This study introduces a GeoML-XAI framework to pinpoint agricultural areas with high fine particulate matter (PM2.5) and identify pollution sources. The research supports targeted air quality management in rural environments.
Area of Science:
- Environmental Science
- Air Quality Monitoring
- Agricultural Management
Background:
- Air pollution, particularly fine particulate matter (PM2.5), is a significant environmental health issue.
- Limited research exists on spatial assessment and source attribution of PM2.5 in agricultural landscapes.
Purpose of the Study:
- To develop and apply a GeoML-XAI framework for identifying agricultural areas with elevated PM2.5.

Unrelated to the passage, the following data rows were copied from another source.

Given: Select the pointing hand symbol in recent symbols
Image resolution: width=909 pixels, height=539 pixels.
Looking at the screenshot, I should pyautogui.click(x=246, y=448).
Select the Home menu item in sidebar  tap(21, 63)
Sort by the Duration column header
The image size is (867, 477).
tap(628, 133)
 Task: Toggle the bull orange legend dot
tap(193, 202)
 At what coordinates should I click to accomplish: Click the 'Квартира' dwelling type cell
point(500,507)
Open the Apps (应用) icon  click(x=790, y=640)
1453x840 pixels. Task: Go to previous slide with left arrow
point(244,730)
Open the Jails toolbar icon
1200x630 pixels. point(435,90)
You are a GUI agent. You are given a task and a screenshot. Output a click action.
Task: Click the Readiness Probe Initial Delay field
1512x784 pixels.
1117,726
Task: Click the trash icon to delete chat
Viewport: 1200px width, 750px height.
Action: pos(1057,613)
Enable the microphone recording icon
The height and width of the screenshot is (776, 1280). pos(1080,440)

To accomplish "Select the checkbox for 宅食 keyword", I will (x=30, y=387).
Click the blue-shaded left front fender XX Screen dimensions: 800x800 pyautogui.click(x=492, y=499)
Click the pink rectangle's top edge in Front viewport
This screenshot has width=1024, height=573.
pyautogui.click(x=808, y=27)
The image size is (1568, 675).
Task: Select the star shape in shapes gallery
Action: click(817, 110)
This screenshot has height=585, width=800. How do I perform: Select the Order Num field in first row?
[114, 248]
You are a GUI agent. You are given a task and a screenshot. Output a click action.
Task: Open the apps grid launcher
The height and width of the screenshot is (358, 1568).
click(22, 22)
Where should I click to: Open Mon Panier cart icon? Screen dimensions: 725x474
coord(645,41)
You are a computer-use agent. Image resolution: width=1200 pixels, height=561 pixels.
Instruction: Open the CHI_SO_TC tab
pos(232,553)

- To attribute PM2.5 concentrations to specific emission sources in agricultural regions.
Main Methods:
- Integrated Internet of Things (IoT) microsensor networks, machine learning (Extreme Gradient Boosting Regression - XGBR), and explainable artificial intelligence (XAI).
- Calibrated IoT microsensor data against fixed monitoring stations.
- Incorporated meteorological factors, co-pollutants, and land-use predictors into the XGBR model.
Main Results:
- Achieved high predictive accuracy for PM2.5 concentrations (R² = 0.93; RMSE = 1.94 μg/m³).
- Identified elevated PM2.5 levels in western and southwestern coastal agricultural regions, particularly those with dry farmland and rice fields.
- XAI analysis revealed co-pollutants, meteorological conditions, and dry farmland as primary contributors to PM2.5 variability.
Conclusions:
- The GeoML-XAI framework effectively identifies high-priority PM2.5 emission control sites in agricultural areas.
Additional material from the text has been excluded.